Son œuvre est multiple, pleine de facettes, faites de collages disciplinés ou aléatoires, de matières grattées et superposées. Elle allie des formes, des détails, place ici du bois, du textile ou du papier. « Cette façon puzzle de travailler je l’ai toujours pratiqué et j’aime transformer, sublimer les matériaux » explique-t-elle pudiquement.

Un mur de Libération

Ses couleurs sont parfois sombres et son rouge couleur sang presque rouille, « à la fois porte bonheur et celui de la vie ». Ses pigments sont bruts voire violents rappelant à la fois les ravages du temps sur des murs vieillis (Lily est une adepte des lieux abandonnés), mais portant aussi son regard sur le monde et l’actualité tout en offrant au spectateur des émotions intenses. Pour autant, aucun de ses tableaux ne porte de nom, « pour laisser à chacun la liberté de voir ce qu’il veut ».

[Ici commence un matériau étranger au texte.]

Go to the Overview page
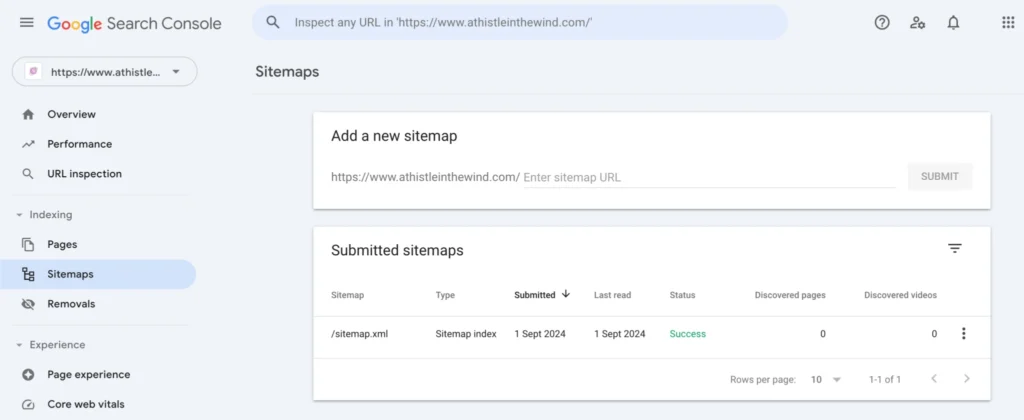The width and height of the screenshot is (1024, 420). 71,114
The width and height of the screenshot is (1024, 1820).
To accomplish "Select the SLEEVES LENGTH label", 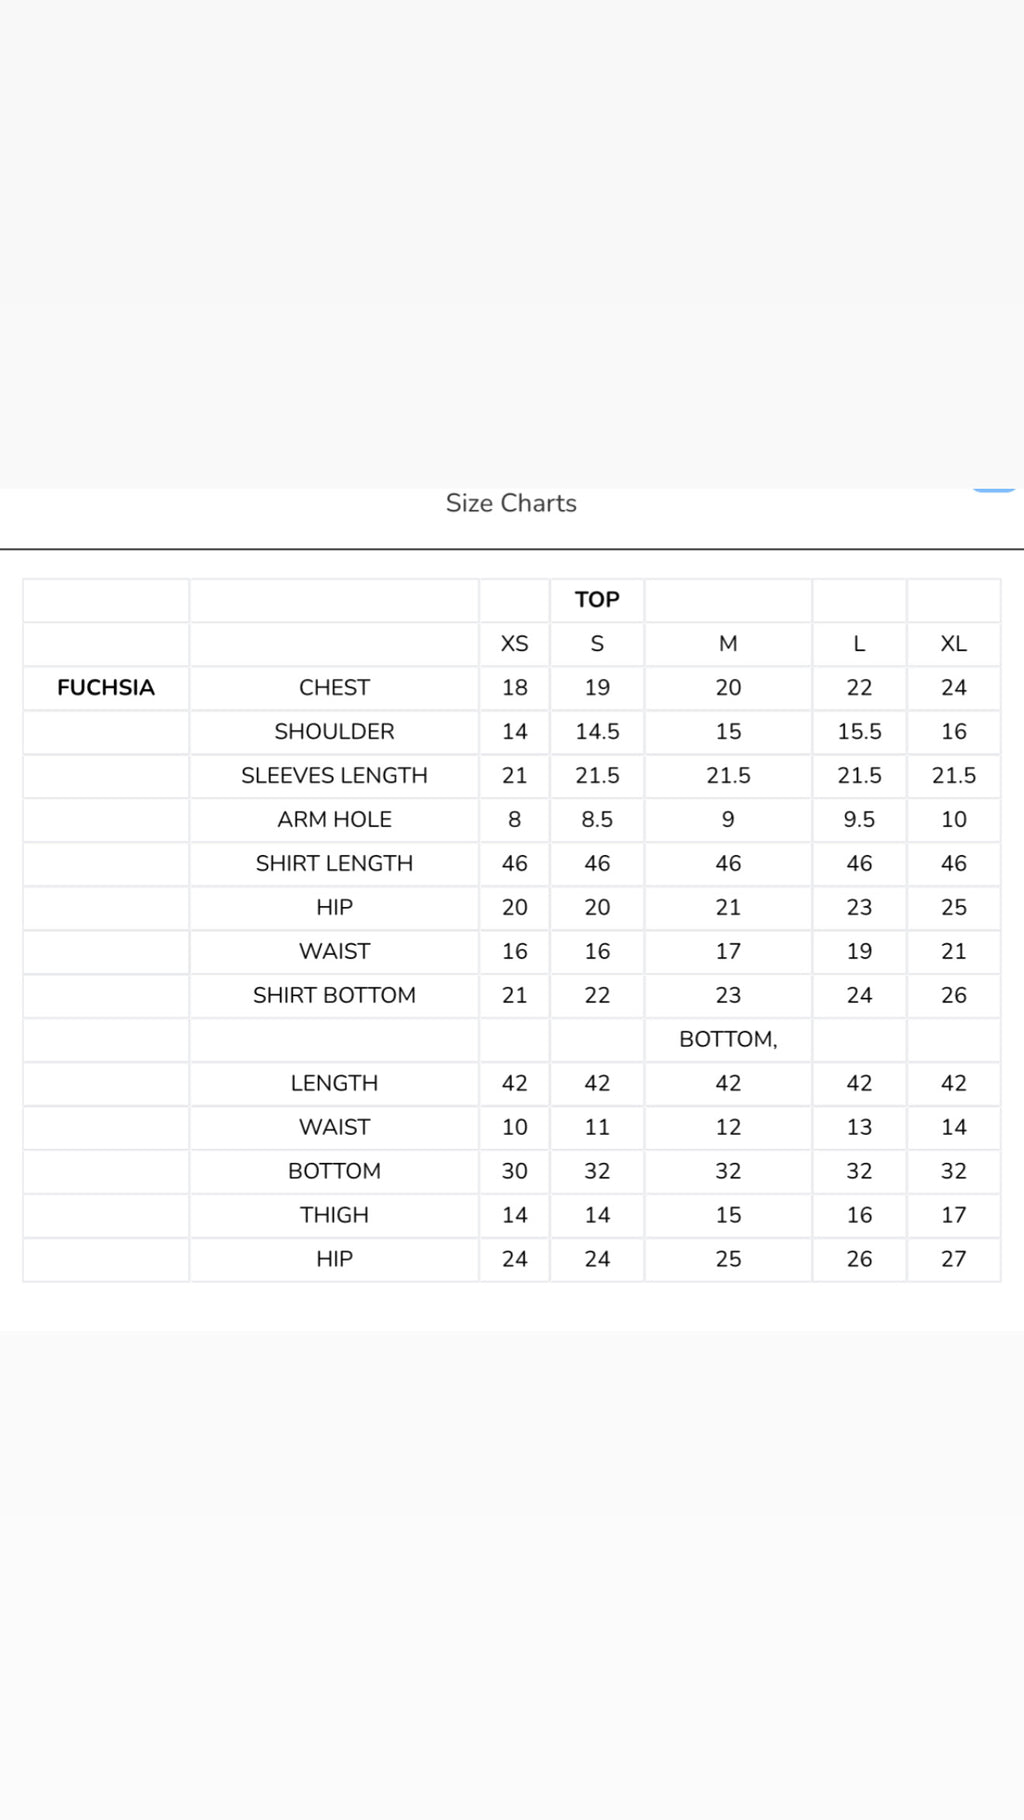I will pos(334,775).
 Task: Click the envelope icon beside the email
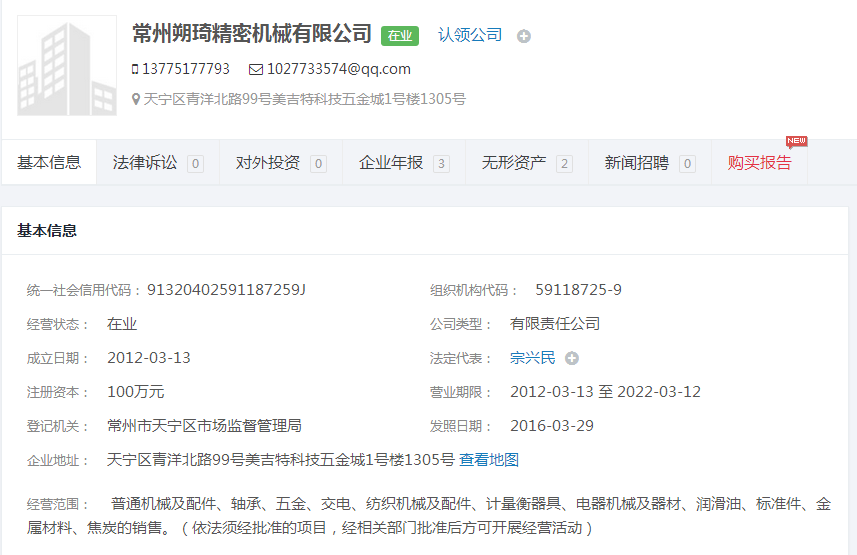click(x=256, y=69)
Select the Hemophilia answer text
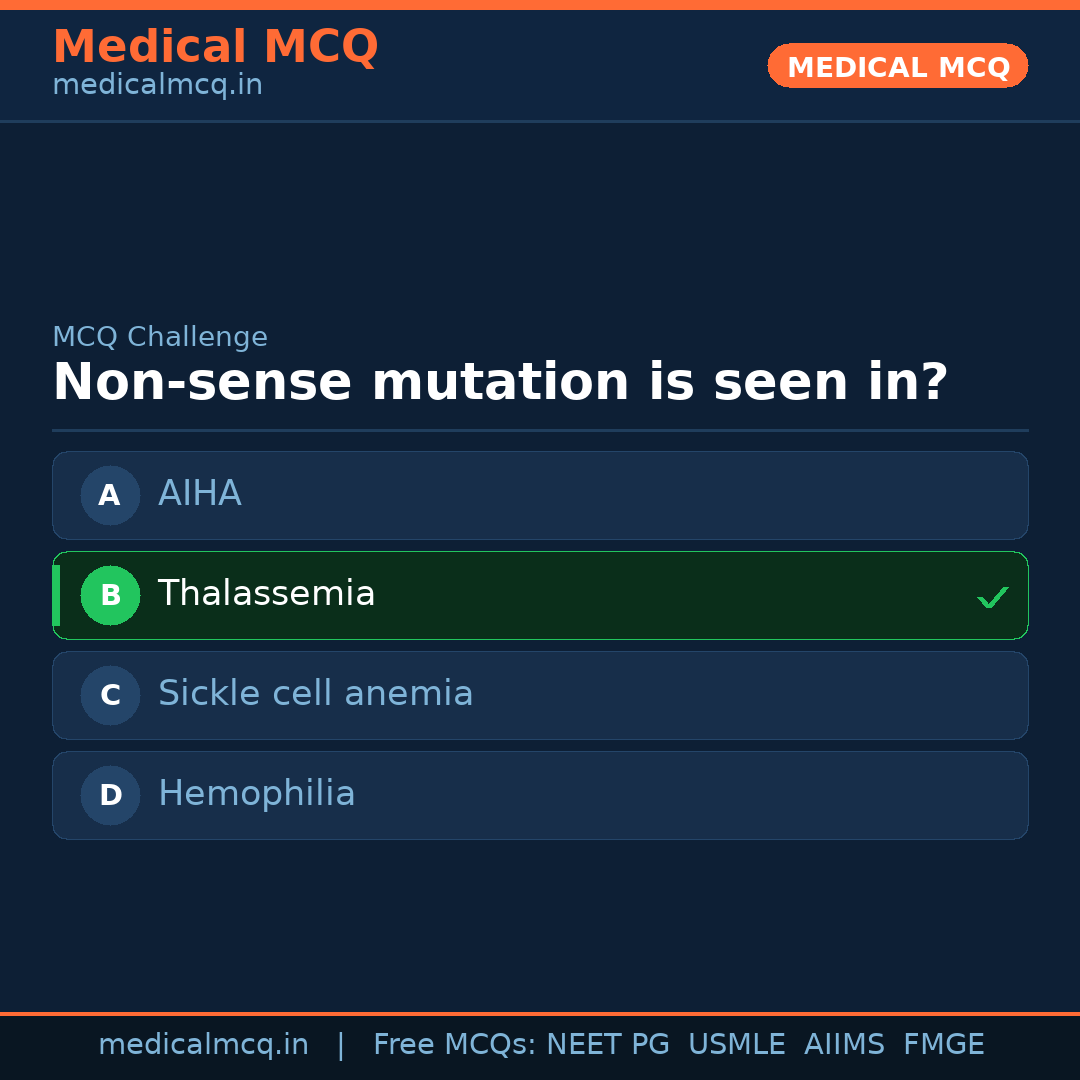This screenshot has height=1080, width=1080. [x=256, y=794]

Comme une soif d’essentiel, Lily continue de peindre et une partie de ses dernières réalisations sont exposées chez « Formes et couleurs » (4 rue Saint-Nicolas à Nancy). Elle envisage aussi un autre projet, en partie concrétisé. En effet, après avoir constitué des « briques de jour compressées » et un mur à partir des 365 numéros d’une année du journal « Libération » mettant en exergue les mots de notre cruelle époque, elle imagine un papier-peint à partir de ce qui a été pensé et écrit sur des Unes ou des titres. Non pas pour les figer mais au contraire rappeler que ces mots ne sont pas les derniers : il y aura un « après ».